Exact reproduction is required for all entries.

[Collected data]
+ + + + +
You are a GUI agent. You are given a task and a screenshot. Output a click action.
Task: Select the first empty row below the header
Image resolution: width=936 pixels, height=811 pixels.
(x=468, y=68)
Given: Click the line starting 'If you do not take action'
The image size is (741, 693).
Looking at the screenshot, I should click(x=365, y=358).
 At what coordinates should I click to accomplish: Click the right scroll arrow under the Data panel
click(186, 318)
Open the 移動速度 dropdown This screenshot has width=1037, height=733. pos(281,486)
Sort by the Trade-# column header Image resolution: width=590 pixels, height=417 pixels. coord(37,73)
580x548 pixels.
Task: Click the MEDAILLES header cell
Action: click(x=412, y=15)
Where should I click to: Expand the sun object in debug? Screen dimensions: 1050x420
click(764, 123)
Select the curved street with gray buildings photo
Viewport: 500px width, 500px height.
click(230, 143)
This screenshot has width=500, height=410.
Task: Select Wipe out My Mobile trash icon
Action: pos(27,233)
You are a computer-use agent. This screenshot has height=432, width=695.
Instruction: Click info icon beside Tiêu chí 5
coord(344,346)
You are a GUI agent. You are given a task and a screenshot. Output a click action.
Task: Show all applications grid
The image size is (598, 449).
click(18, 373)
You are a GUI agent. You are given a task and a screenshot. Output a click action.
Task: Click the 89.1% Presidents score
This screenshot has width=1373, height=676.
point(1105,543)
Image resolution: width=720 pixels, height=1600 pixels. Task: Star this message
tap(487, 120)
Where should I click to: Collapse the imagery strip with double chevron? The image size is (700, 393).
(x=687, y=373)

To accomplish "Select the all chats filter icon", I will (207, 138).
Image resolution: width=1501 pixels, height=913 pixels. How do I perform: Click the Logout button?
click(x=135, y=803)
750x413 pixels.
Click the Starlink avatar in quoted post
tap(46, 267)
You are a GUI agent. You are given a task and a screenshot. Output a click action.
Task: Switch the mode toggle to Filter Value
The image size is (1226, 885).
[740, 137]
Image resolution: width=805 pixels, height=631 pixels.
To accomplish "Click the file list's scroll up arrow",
+ + + + +
**RESPONSE AREA**
You are a GUI agent. You are given a task and a screenshot. Output a click action.
Task: Select the first empty row below the header
Image resolution: width=936 pixels, height=811 pixels.
(x=468, y=68)
Given: Click the line starting 'If you do not take action'
The image size is (741, 693).
Looking at the screenshot, I should click(x=365, y=358).
 At what coordinates should I click to accomplish: Click the right scroll arrow under the Data panel
click(186, 318)
Open the 移動速度 dropdown This screenshot has width=1037, height=733. pos(281,486)
Sort by the Trade-# column header Image resolution: width=590 pixels, height=417 pixels. coord(37,73)
580x548 pixels.
Task: Click the MEDAILLES header cell
Action: click(x=412, y=15)
Where should I click to: Expand the sun object in debug? Screen dimensions: 1050x420
click(764, 123)
Select the curved street with gray buildings photo
Viewport: 500px width, 500px height.
click(230, 143)
This screenshot has width=500, height=410.
Task: Select Wipe out My Mobile trash icon
Action: pos(27,233)
You are a computer-use agent. This screenshot has height=432, width=695.
Instruction: Click info icon beside Tiêu chí 5
coord(344,346)
You are a GUI agent. You are given a task and a screenshot. Output a click action.
Task: Show all applications grid
The image size is (598, 449).
click(18, 373)
You are a GUI agent. You are given a task and a screenshot. Output a click action.
Task: Click the 89.1% Presidents score
This screenshot has width=1373, height=676.
point(1105,543)
Image resolution: width=720 pixels, height=1600 pixels. Task: Star this message
tap(487, 120)
Where should I click to: Collapse the imagery strip with double chevron? The image size is (700, 393).
(x=687, y=373)

To accomplish "Select the all chats filter icon", I will (207, 138).
Image resolution: width=1501 pixels, height=913 pixels. How do I perform: Click the Logout button?
click(x=135, y=803)
750x413 pixels.
Click the Starlink avatar in quoted post
tap(46, 267)
You are a GUI agent. You are given a task and a screenshot. Output a click action.
Task: Switch the mode toggle to Filter Value
The image size is (1226, 885).
[740, 137]
Image resolution: width=805 pixels, height=631 pixels.
To accomplish "Click the file list's scroll up arrow",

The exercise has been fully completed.